[Gluster-users] Best practices for creating bricks
Brian Candler
B.Candler at pobox.com
Thu Nov 1 17:36:55 UTC 2012
On Wed, Oct 31, 2012 at 03:59:15PM -0400, Kushnir, Michael (NIH/NLM/LHC) [C] wrote:
> I am working with several Dell PE720xd. I have 24 disks per server at
> my disposal with a high end raid card with 1GB RAM and BBC. I will be
> building a distributed-replicated volume. Is it better for me to set up
> one or two large RAID0 arrays and use those as bricks, or should I make
> each hard drive a brick?
I would recommend neither. Remember that drives *will* fail and you need to
be ready to handle these events.
- a RAID0 array has the problem that if one disk fails, you lose the entire
filesystem. Therefore you replace the bad drive, make a fresh filesystem,
and then have to resync the *entire* contents from the other gluster node.
If you get a second disk failure during that time, you have lost everything.
- separate disks per brick is less bad, but is harder to manage. A disk
failure involves swapping the drive, building a new filesystem on it,
re-adding it into gluster, and letting it resync across. This needs to be a
well-trodden path operationally, and also you need suitable monitoring in
place to know when a brick has gone down.
Personally I would say: if write performance is relatively unimportant, then
use RAID6 for the arrays.

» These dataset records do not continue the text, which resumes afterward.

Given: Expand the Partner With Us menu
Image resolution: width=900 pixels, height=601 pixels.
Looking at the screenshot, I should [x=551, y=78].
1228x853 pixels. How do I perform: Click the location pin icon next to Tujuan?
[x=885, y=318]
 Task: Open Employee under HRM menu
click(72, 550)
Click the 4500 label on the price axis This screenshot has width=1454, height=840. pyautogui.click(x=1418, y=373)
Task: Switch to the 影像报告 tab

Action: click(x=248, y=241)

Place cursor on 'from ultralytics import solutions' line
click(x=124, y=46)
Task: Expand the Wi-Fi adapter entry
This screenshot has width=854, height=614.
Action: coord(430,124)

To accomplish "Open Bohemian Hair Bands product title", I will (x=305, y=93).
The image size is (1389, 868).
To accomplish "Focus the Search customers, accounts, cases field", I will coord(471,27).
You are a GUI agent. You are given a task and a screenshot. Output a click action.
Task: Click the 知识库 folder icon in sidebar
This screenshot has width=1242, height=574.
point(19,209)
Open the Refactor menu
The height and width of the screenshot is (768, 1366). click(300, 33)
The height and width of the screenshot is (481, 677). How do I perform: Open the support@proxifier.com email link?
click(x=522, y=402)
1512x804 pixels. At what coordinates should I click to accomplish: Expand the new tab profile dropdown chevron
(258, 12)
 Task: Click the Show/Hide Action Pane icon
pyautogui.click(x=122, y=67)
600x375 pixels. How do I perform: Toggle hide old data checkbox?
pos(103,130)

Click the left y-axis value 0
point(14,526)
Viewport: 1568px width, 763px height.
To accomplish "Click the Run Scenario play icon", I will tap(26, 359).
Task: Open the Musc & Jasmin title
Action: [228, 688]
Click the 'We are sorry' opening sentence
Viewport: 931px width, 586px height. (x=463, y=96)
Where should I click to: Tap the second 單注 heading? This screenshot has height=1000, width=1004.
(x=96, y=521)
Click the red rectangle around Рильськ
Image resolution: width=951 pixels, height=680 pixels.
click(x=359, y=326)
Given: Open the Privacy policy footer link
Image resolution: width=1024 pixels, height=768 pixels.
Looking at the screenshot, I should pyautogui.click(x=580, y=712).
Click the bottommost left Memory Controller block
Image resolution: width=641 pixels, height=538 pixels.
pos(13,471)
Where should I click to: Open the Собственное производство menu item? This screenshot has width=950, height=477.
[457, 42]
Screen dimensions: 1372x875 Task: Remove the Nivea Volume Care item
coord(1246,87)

If write performance is important, then use
RAID10 (and accept a 50% loss of capacity)
What you get from either RAID6 or RAID10 is a no-brainer way to replace
failed disks and have the array reconstruct itself automatically, plus
standard tools for monitoring and managing the array.
This is my personal point of view: others may differ. It also depends on how
important your data is to you (but the implication from building a
replicated volume is that your data *is* important)
Regards,
Brian.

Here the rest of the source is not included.